[Bioperl-l] Bio::DB::Query::GenBank

Marc Logghe Marc.Logghe at devgen.com
Mon Nov 29 14:43:16 EST 2004


> Lincoln did some fixes this summer which I think did this 2 step 
> process for you in Bio::DB::GenBank (another reason we need to get 
> 1.5.0 out there for people to use).  Any chance you can try 
> the RC1 or 
> CVS live code as well to see if you are hitting the same problems.
No prob, Jason.
Everything goes fine.

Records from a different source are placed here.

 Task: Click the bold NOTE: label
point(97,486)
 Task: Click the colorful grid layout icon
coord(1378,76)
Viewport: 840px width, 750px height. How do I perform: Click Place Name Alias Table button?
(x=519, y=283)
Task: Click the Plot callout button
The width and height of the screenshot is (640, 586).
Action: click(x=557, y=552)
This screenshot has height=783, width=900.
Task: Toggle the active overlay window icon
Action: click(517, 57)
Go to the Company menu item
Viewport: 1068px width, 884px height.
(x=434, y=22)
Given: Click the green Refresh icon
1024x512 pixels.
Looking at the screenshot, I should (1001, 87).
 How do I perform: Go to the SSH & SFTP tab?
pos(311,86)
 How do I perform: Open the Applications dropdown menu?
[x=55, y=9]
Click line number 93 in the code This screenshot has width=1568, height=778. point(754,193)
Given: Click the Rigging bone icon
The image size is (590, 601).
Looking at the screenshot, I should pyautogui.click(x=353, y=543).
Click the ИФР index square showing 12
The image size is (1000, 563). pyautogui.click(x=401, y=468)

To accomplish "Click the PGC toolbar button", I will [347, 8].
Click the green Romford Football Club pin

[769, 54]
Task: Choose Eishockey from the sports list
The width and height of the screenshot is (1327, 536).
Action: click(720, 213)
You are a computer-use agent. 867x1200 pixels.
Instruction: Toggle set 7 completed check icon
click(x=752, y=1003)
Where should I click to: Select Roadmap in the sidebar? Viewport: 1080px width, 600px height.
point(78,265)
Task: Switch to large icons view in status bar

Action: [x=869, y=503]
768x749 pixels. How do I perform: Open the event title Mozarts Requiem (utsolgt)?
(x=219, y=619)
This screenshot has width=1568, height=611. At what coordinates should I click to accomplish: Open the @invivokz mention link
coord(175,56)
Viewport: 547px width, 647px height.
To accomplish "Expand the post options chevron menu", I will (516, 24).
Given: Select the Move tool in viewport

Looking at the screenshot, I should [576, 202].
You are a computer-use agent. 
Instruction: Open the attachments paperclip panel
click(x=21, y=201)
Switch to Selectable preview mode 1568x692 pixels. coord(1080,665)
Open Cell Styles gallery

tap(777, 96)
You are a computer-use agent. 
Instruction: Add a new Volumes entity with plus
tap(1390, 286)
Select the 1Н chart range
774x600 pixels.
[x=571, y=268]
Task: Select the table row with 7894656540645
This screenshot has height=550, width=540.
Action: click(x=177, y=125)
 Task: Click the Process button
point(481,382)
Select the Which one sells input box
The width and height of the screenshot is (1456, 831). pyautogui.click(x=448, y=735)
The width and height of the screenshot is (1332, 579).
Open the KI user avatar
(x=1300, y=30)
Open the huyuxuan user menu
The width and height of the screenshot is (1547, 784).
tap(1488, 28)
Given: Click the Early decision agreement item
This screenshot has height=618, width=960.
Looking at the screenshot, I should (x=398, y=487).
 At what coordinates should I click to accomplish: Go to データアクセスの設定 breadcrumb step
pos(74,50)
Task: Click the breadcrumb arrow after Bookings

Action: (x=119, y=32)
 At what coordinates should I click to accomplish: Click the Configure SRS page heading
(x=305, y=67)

The query in the test script returned 14565
records as it should. The perl-live release 1.4.0 only returned 50 (!) with the exact same script as shown below.
#!/usr/bin/perl
use Bio::DB::Query::GenBank;
use Bio::DB::GenBank;

my $query_string =
'"Oryza"[Organism] AND EST[Keyword] AND "2004/10/30 15.03"[MDAT] : "2004/11/29 15.03"[MDAT]';
my $query = Bio::DB::Query::GenBank->new( -db    => 'nucleotide',
                                          -query => $query_string );
my $gb     = new Bio::DB::GenBank;
my $stream = $gb->get_Stream_by_query($query);
while ( my $seq = $stream->next_seq )
{
  # do something with the sequence object
  print $seq->accession_number, "\n";
}

HTH,
Marc





> 
> -jason
> On Nov 29, 2004, at 9:17 AM, Marc Logghe wrote:
> 
> > Hi,
> > I think you will always bump into that limit; it is the 
> limit ncbi is 
> > using with efetch.
> > I don't know how it is internally done by 
> Bio::DB::Query::GenBank but 
> > it should go via a 2 step process:
> > 1) you perform a query and you get a webenv and query key back
> > 2) you fetch your sequences by passing your webenv and 
> query key and 
> > explicitely requesting your record numbers in chunks of 500.
> > I also never succeeded in fetching more that 500 sequences with 
> > Bio::DB::Query::GenBank.
> > I am currently using a non bioperl script based on 
> > 
> http://eutils.ncbi.nlm.nih.gov/entrez/query/static/eutils_example.pl.
> > NCBI also asks to run these kind of queries at night EST, in the 
> > weekend and with a sleep of at least 5 sec between every 
> fetch of 500 
> > records.
> >
> > HTH,
> > Marc
> >
> >> -----Original Message-----
> >> From: Aaron J. Mackey [mailto:amackey at pcbi.upenn.edu]
> >> Sent: Monday, November 29, 2004 2:59 PM
> >> To: Wuming Gong
> >> Cc: Bioperl-l at portal.open-bio.org
> >> Subject: Re: [Bioperl-l] Bio::DB::Query::GenBank
> >>
> >>
> >>
> >> If you try again late at night (meaning late at night EST),
> >> you may get
> >> all 5000 hits; NCBI seems to have implemented a limit of 500
> >> entries in
> >> batch retrieval when network load is already high, but you may be
> >> successful during non-peak hours ...
> >>
> >> -Aaron
> >>
> >> On Nov 29, 2004, at 4:26 AM, Wuming Gong wrote:
> >>
> >>> Hi Mona,
> >>>
> >>> I have met the same kind of problem. You may pull down 
> the sequences
> >>> once by less than 500 and It works.
> >>>
> >>> Wuming
> >>>
> >>>
> >>> On Thu, 04 Nov 2004 21:12:40 -0700, Ligia Mateiu
> >> <lmateiu at ualberta.ca>
> >>> wrote:
> >>>> Hi all,
> >>>> I used a query for which exists >5000 hits in Genbank, 
> but my code
> >>>> retrieved just the very fist 500.
> >>>>
> >>>> Any idea why?
> >>>>
> >>>> Thanks a lot,
> >>>> Mona
> >>>>
> >>>> _______________________________________________
> >>>> Bioperl-l mailing list
> >>>> Bioperl-l at portal.open-bio.org
> >>>> http://portal.open-bio.org/mailman/listinfo/bioperl-l
> >>>>
> >>> _______________________________________________
> >>> Bioperl-l mailing list
> >>> Bioperl-l at portal.open-bio.org
> >>> http://portal.open-bio.org/mailman/listinfo/bioperl-l
> >>>
> >>>
> >> --
> >> Aaron J. Mackey, Ph.D.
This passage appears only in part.